Can football learn from rugby when it comes to referees? Richard Hill speaks out

Well, Richard Hill, former England scrum half and now coach of English Premiership side Worcester Warriors believes so. Here he is talking to the Worcester News earlier today:

richard_hill_insetFootball should look at rugby’s laws — Hill

3:00pm Thursday 3rd January 2013

By Tom Guest

THE Football Association could do a lot worse than looking to rugby union for examples of how to improve the round-ball game, according to Warriors head coach Richard Hill.

The Sixways chief believes many areas of the national sport could be quickly and easily changed for the better, such as the confusion over injury-time in games, the lack of respect for referees and player behaviour.

Hill also feels the image of football could be drastically improved, if only the governing body would look outside of its own walls for how other sports operate.

The former England scrum-half said: “I still find it incredible that football refuse to look at other sports to get better developments.

“It is like the time clock — they have all this hassle with some bloke having to hold up a board with however many minutes injury-time there are.

“That’s ridiculous.

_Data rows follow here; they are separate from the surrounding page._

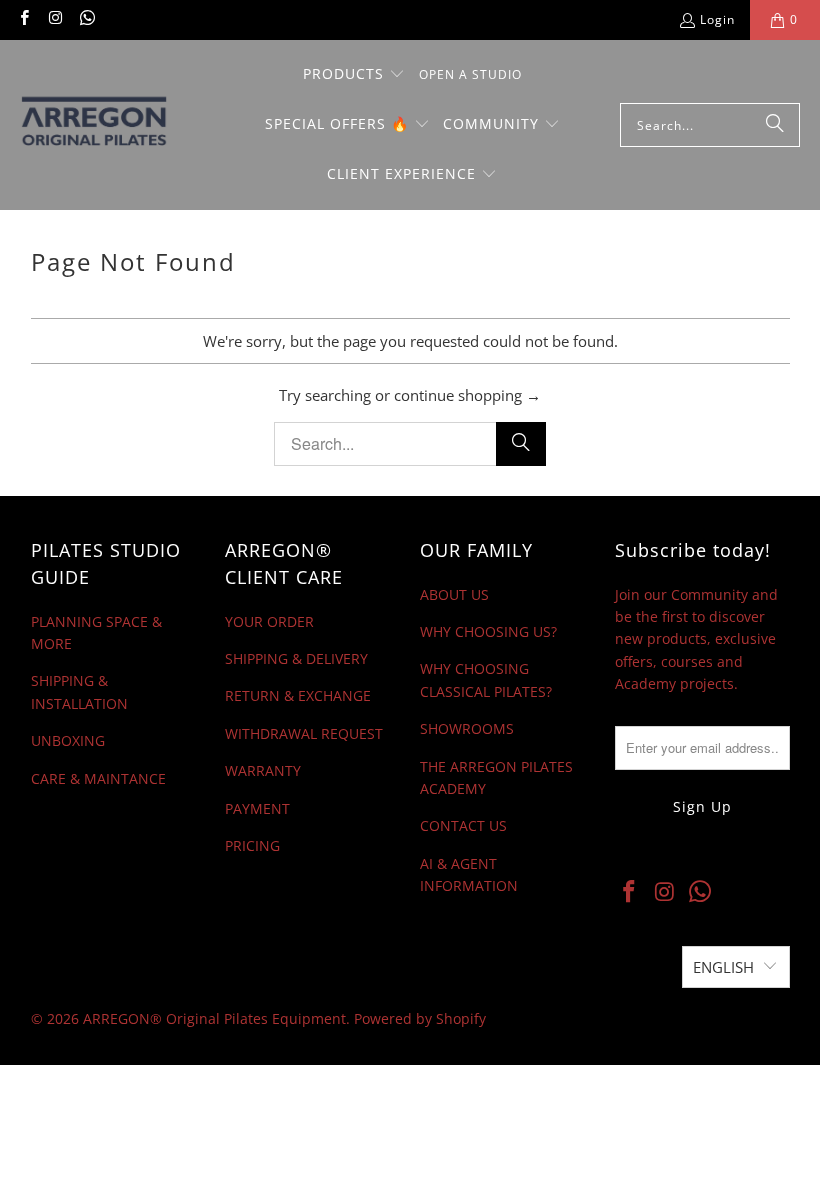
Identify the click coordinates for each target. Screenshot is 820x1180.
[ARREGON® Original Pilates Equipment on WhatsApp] (86, 19)
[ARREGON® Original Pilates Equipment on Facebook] (23, 19)
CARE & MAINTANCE (98, 778)
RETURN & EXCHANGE (298, 695)
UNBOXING (68, 740)
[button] (354, 75)
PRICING (252, 845)
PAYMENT (257, 808)
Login (717, 19)
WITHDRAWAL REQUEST (304, 733)
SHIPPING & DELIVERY (296, 658)
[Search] (775, 125)
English (723, 967)
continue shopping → (467, 395)
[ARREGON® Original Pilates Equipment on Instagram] (54, 19)
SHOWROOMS (467, 728)
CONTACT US (463, 825)
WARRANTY (263, 770)
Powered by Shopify (420, 1018)
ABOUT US (454, 594)
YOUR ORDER (269, 621)
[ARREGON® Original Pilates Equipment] (112, 125)
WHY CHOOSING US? (488, 631)
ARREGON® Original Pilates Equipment (214, 1018)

In rugby we have the countdown clock, so everyone knows how long there is to go.”

Hill continued: “We also have a system in rugby where referees come into the club each week and they develop a rapport with the players — they actually get to know them, have lunch with them here and that builds a rapport.

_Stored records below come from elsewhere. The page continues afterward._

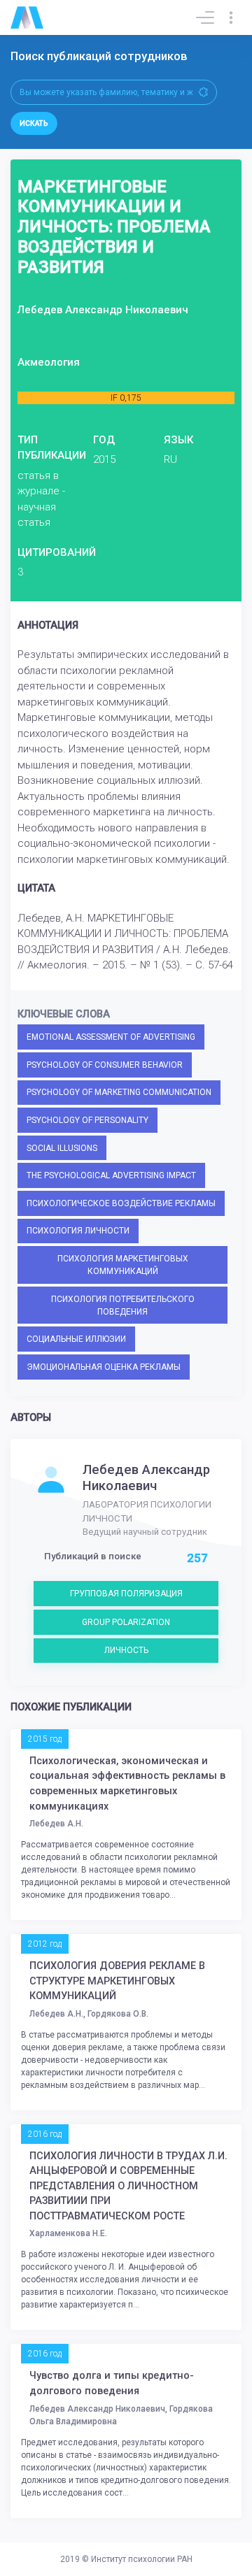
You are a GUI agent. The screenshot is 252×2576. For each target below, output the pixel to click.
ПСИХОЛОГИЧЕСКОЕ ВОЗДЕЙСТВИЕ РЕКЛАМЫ (121, 1203)
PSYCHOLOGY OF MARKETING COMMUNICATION (119, 1092)
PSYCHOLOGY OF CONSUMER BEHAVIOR (105, 1065)
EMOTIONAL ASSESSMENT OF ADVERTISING (111, 1037)
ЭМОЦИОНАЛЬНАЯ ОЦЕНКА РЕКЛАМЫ (104, 1367)
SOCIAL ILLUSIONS (62, 1148)
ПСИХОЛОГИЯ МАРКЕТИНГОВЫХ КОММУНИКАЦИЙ (122, 1265)
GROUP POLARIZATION (126, 1622)
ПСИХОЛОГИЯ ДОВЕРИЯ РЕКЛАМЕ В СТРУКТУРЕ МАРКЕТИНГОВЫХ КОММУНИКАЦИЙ (117, 1981)
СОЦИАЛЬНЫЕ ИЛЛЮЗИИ (76, 1339)
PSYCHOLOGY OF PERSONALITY (87, 1120)
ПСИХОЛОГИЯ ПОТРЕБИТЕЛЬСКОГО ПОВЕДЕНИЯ (123, 1305)
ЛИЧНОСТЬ (126, 1650)
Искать (34, 123)
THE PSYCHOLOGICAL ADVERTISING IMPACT (111, 1175)
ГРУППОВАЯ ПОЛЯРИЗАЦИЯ (126, 1593)
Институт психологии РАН (141, 2559)
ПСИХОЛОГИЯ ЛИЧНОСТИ (78, 1231)
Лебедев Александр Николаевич (146, 1477)
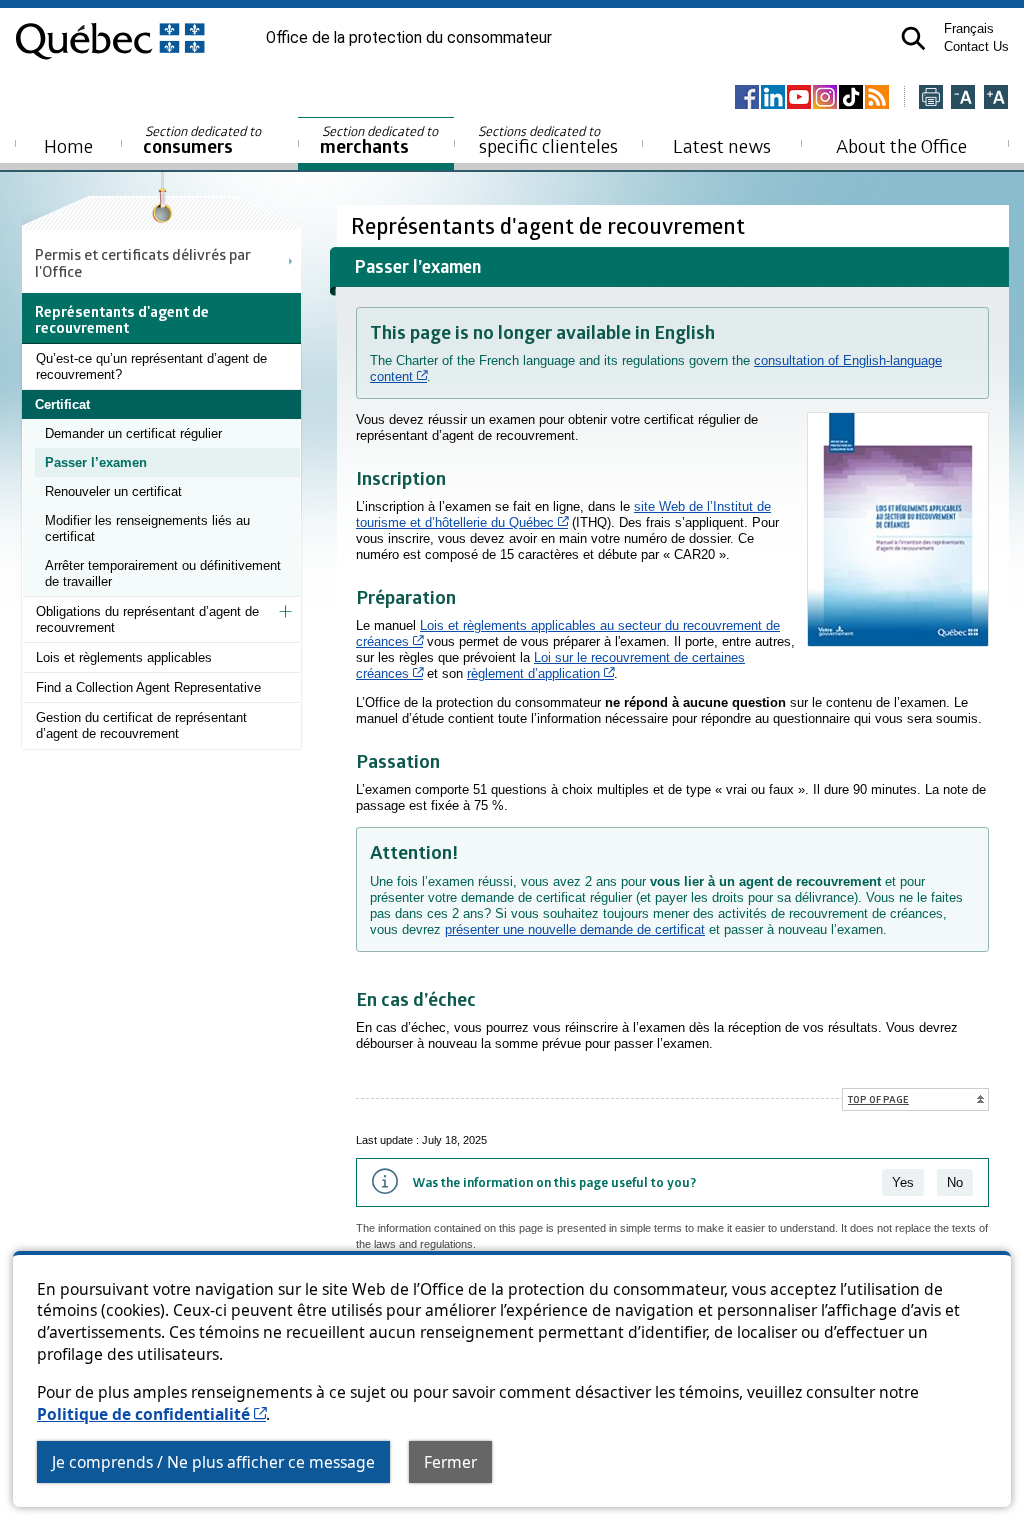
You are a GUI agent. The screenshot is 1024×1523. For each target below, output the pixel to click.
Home (68, 145)
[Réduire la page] (963, 98)
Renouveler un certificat (113, 491)
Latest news (722, 145)
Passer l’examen (96, 462)
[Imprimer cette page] (931, 98)
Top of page (878, 1099)
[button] (913, 38)
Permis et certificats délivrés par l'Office (143, 262)
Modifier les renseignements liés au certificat (147, 528)
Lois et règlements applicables (124, 657)
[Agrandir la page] (996, 98)
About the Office (901, 145)
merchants (380, 140)
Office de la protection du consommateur (409, 38)
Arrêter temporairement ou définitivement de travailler (163, 573)
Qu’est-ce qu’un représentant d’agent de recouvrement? (151, 366)
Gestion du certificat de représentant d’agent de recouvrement (141, 725)
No (955, 1182)
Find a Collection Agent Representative (148, 687)
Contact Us (976, 46)
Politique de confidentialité (151, 1414)
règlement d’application (540, 673)
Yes (903, 1182)
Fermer (450, 1462)
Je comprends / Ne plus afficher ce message (213, 1462)
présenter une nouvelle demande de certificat (575, 929)
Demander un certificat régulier (133, 433)
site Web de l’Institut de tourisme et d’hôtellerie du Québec (563, 514)
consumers (203, 140)
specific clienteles (548, 140)
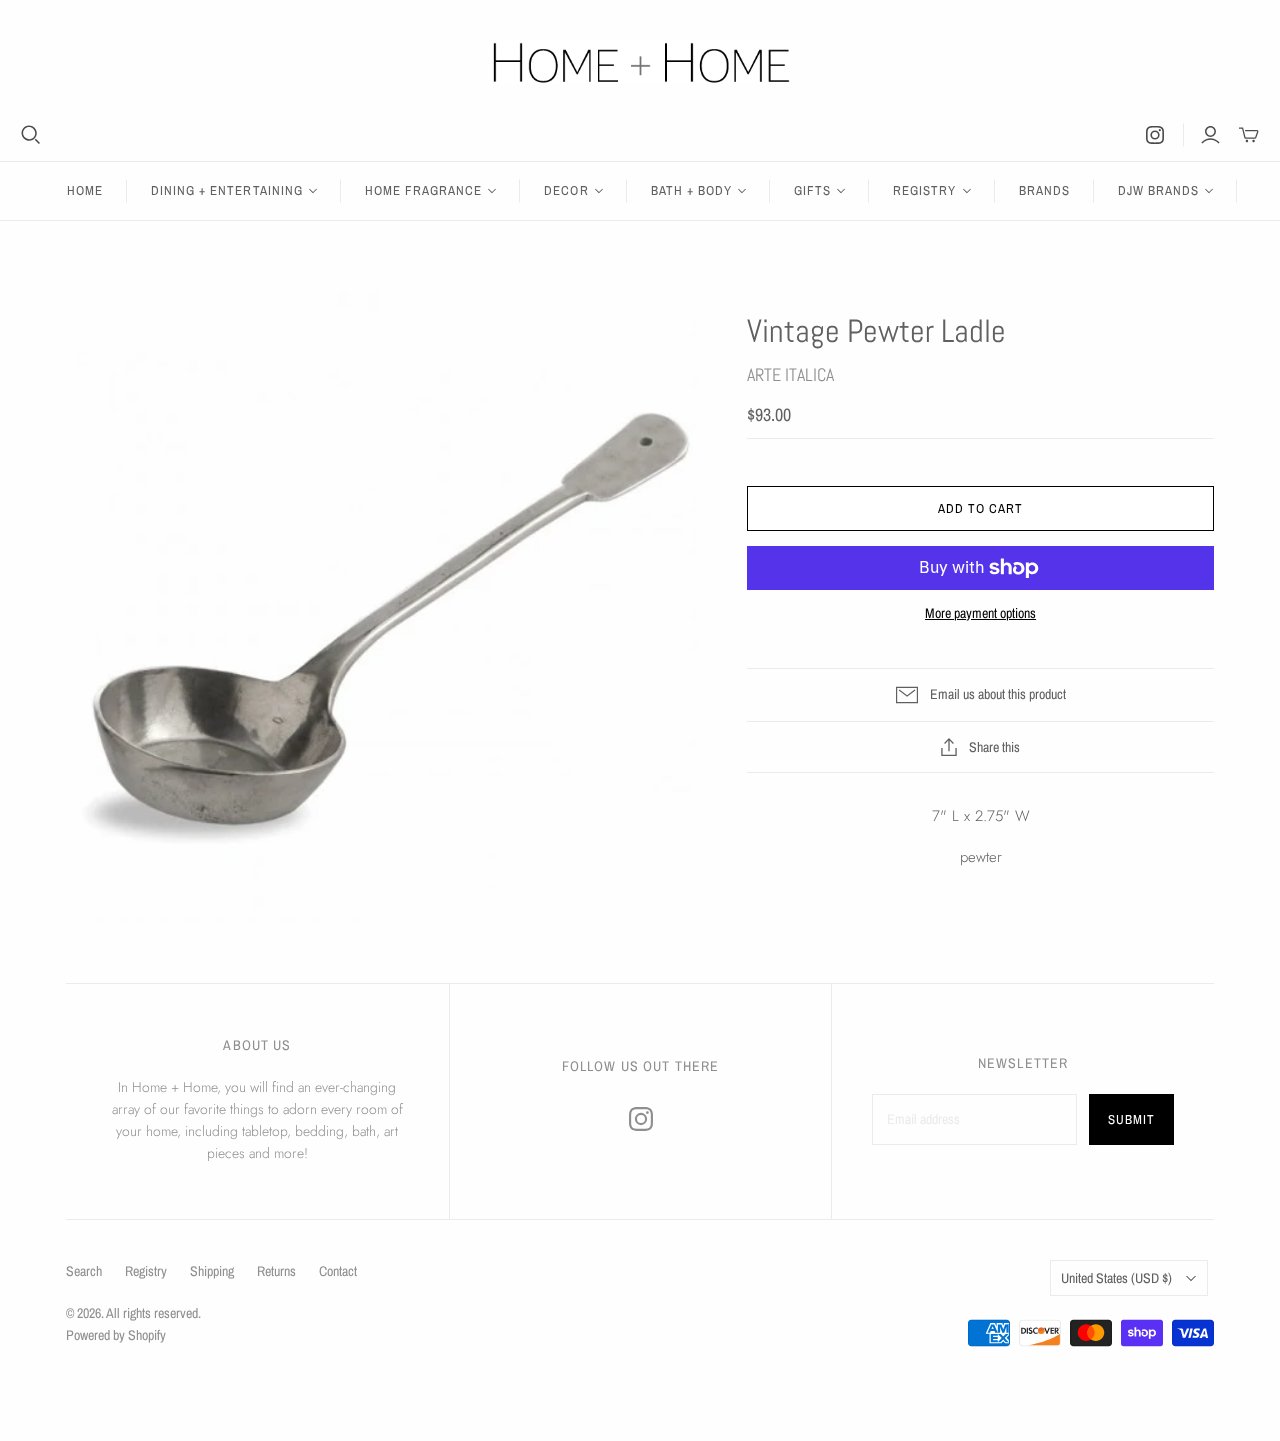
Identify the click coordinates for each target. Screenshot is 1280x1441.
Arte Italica (790, 374)
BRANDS (1044, 190)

“When that referee then officiates one of our games, they know each other well and there is a bit more respect — it’s not just a referee, you know them as a person.

“It is then much more difficult to get angry or be disrespectful when you’ve developed that relationship and they’ve refereed you in training sessions.

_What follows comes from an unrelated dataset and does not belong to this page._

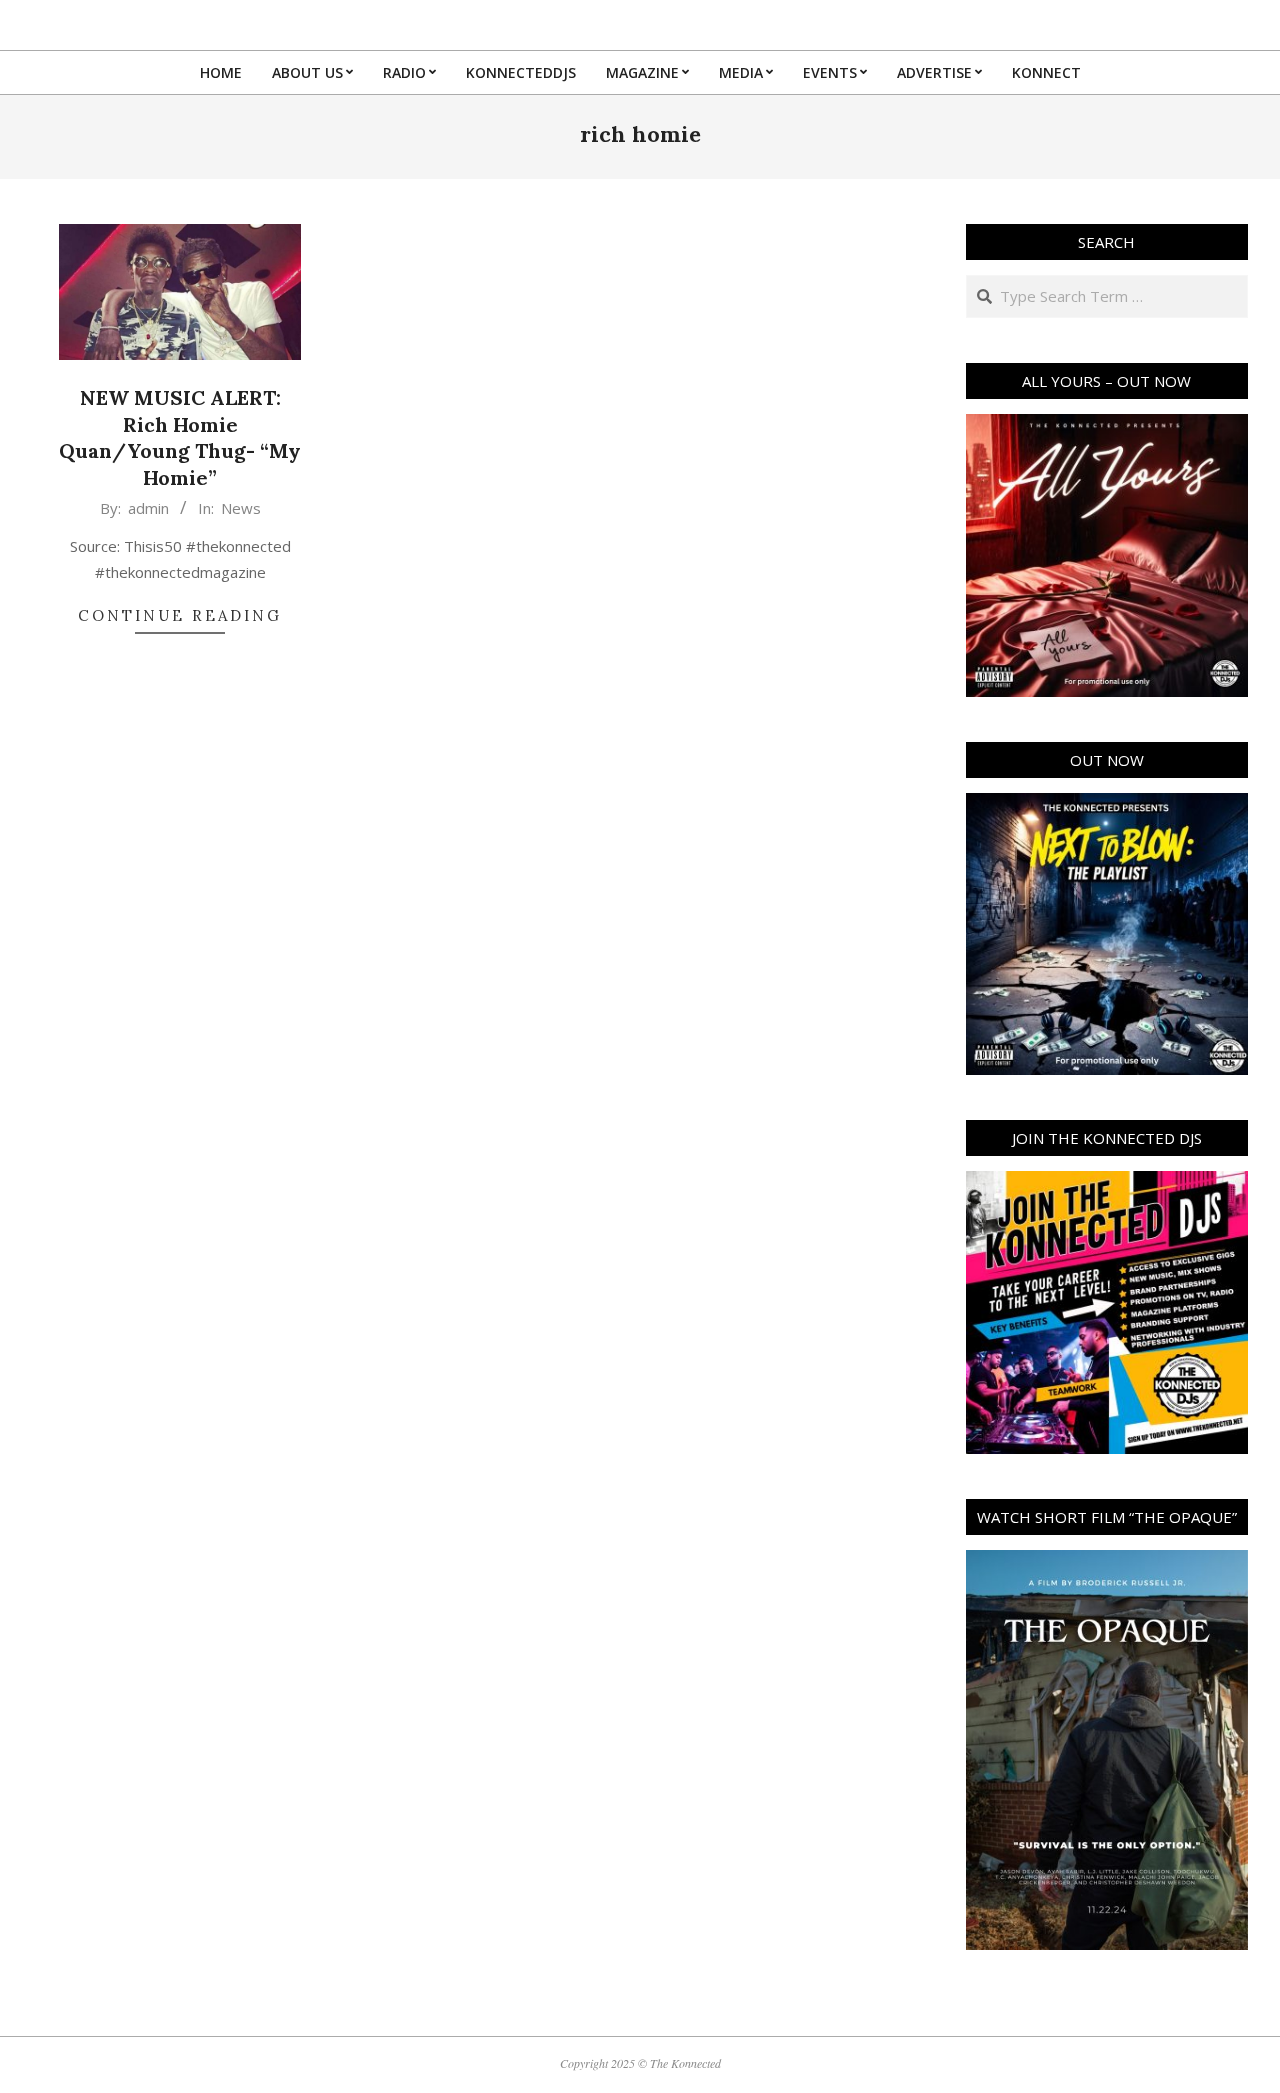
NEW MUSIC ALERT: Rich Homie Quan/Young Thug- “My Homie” (180, 437)
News (241, 508)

“I think that system works really well and, in rugby but not in football, the absolute key is that you show respect to the referee.”

On the subject of player behaviour, Hill feels the introduction to football of a rugby-style sin-binning would stamp out indiscipline quickly.

He explained: “Rugby is worlds apart from football, but that’s just the different cultures in the sports. For example, football refuses to have yellow card sin-bins like we have in rugby.

“A yellow card means almost nothing in football but in rugby you go off the field for 10 minutes.

“If Wayne Rooney gave a bit of abuse to the referee and was sent to sit in the sin-bin for 10 minutes, then Sir Alex Ferguson would soon be on his case and it would stop very quickly.

“Football refuse to do it, though, which I find strange. It took them ages to mic up the referees to the linesmen.

“It’s the same with video technology — we’ve had it for ages with the TMO but they just dig their heads in the sand sometimes, I don’t know why.

“Rugby has learnt from other sports — we’ve made our own innovations but we’ve also learnt things from the likes of American football to bring in ideas to try and make the game much more palatable.

“Football will have a yellow card sin-bin at some stage, I can guarantee it, but they will dig their heels in until they have to do it.”

Hill added: “But when they do, it will kill the abuse of officials stone-dead.”